THE TASK:
From the material below, extract every line containing the string "action", treating uppercase and lowercase letters as distinct.

SUPPLIED RECORDS:
Segment Open
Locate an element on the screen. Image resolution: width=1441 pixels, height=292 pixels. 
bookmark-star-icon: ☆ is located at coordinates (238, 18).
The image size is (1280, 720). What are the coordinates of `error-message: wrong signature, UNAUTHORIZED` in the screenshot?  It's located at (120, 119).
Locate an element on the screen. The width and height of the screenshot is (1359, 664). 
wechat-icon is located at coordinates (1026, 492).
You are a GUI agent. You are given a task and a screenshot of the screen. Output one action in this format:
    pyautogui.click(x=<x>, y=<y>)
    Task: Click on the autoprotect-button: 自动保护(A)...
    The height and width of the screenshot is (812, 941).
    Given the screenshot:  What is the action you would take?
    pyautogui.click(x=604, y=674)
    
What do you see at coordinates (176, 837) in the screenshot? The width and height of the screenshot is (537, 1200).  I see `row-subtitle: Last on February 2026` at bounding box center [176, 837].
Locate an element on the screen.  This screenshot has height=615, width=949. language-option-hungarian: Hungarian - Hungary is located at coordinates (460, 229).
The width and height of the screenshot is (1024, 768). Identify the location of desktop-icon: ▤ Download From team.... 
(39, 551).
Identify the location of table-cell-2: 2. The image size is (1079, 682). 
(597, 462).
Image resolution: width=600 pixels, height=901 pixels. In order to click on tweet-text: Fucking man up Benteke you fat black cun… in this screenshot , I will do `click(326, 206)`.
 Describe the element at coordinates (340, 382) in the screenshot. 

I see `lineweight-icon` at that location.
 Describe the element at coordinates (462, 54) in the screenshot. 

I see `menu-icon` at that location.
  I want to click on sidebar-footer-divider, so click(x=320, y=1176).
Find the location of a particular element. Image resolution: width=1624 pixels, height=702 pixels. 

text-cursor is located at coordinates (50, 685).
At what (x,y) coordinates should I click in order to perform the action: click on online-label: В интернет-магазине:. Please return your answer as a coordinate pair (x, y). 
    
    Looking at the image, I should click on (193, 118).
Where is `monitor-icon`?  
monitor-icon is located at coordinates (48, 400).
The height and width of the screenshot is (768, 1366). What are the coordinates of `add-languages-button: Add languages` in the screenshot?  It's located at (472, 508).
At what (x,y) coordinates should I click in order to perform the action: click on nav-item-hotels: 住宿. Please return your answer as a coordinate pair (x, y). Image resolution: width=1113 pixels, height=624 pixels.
Segment Closed
SOLUTION TO THIS TASK:
You are a GUI agent. You are given a task and a screenshot of the screen. Output one action in this format:
    Given the screenshot:  What is the action you would take?
At what (x,y) coordinates should I click in order to perform the action: click on online-label: В интернет-магазине:. Please return your answer as a coordinate pair (x, y). 
At what (x,y) coordinates should I click in order to perform the action: click on nav-item-hotels: 住宿. Please return your answer as a coordinate pair (x, y). Image resolution: width=1113 pixels, height=624 pixels.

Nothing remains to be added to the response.